How many transaction is required for one thread access a vector4 variable?

missyou · January 18, 2019, 8:18am

From the Nvidia programming guide, if a half-wrap of 16 thread access a consecutive global memory, then it may coalesce into one transaction. However, I’m wondering if one thread needs to access a consecutive global memory, would it coalesce into one transaction? I’ve tried to search on google but it seems like no one discuss this before. Here is an example.

kernel void opencl_test(global double* src, global uint * offset){
  uint gpu_global_id=get_global_id(0);
  //Cast a double-type variable into a double4 vector
  double4* src_vec=src+offset[gpu_global_id];
  //Do some operations on src_vec.
}

In my application, it is hard to know how would each thread access the global memory. It is only safe to assume the thread will access a consecutive memory, so that’s why I would like to do such optimization, but I’m not sure if the memory access in this example would be coalesced? If not, is there any way to optimize the code? thanks in advance!

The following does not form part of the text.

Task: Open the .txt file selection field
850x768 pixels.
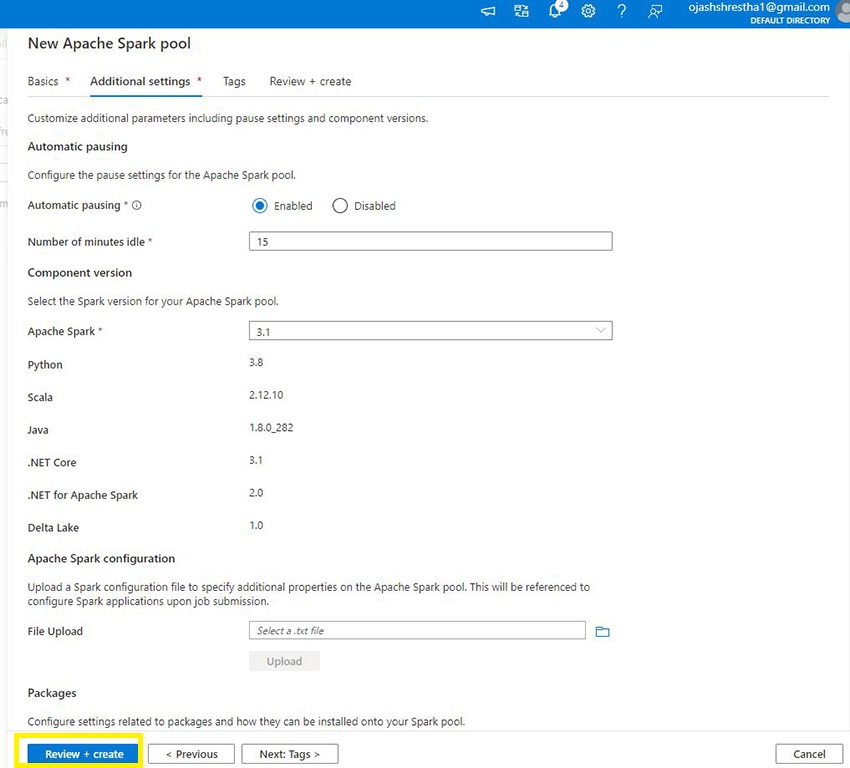Action: (x=417, y=630)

Dithermaster · January 19, 2019, 2:06pm

Coalescing happens with many different size reads. A helpful mental model is to think of the reads from the first work item, and then if the reads from the second work item are adjacent, they will coalesce, limited by alignment and the maximum read size of the SM. Keep considering work items until you’re reached the maximum read width. So (for example) if the read size is 64 bytes, 64 work items reading bytes 0-63 would coalesce, as would 8 work items reading 8 bytes each (e.g., a float2).

Note that there is only one read in your example, the one from offset, which is based on the global_id. So this will be coalesced. However, reads from the computed src_vec address may not be depending on values found in offset array.

Also, your comment says "Do some operations on src_vec " – if these are read operations, you’d be best off reading once and re-using that value.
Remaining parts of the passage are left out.